— BEGIN —

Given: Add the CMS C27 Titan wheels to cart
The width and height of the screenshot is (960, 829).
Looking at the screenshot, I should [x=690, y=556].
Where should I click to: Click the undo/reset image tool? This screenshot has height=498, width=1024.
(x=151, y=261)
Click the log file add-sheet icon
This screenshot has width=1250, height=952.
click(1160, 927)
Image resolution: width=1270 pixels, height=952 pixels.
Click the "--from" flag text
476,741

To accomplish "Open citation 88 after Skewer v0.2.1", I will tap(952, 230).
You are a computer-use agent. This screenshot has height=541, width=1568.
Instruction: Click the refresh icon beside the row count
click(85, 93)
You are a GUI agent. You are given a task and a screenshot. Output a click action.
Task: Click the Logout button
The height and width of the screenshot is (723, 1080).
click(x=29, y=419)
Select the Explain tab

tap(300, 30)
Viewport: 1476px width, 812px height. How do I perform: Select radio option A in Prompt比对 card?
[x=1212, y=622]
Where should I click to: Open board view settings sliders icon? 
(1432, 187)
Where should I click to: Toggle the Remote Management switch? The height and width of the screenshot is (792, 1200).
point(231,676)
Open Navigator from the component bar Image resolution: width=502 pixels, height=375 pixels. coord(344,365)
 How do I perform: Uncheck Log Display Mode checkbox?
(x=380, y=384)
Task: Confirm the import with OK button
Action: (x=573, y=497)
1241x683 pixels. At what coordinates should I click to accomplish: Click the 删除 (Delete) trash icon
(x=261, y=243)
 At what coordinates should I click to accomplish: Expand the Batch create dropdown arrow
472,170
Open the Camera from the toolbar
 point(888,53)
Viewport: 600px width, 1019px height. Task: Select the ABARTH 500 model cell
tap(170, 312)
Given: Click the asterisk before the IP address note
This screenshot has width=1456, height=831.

— END —

# [DO THIS]
Pick out each row above that contains the string "Select", treating uppercase and lowercase letters as different.

# [EXERCISE RESULT]
Select the Explain tab
Viewport: 1476px width, 812px height. How do I perform: Select radio option A in Prompt比对 card?
Viewport: 600px width, 1019px height. Task: Select the ABARTH 500 model cell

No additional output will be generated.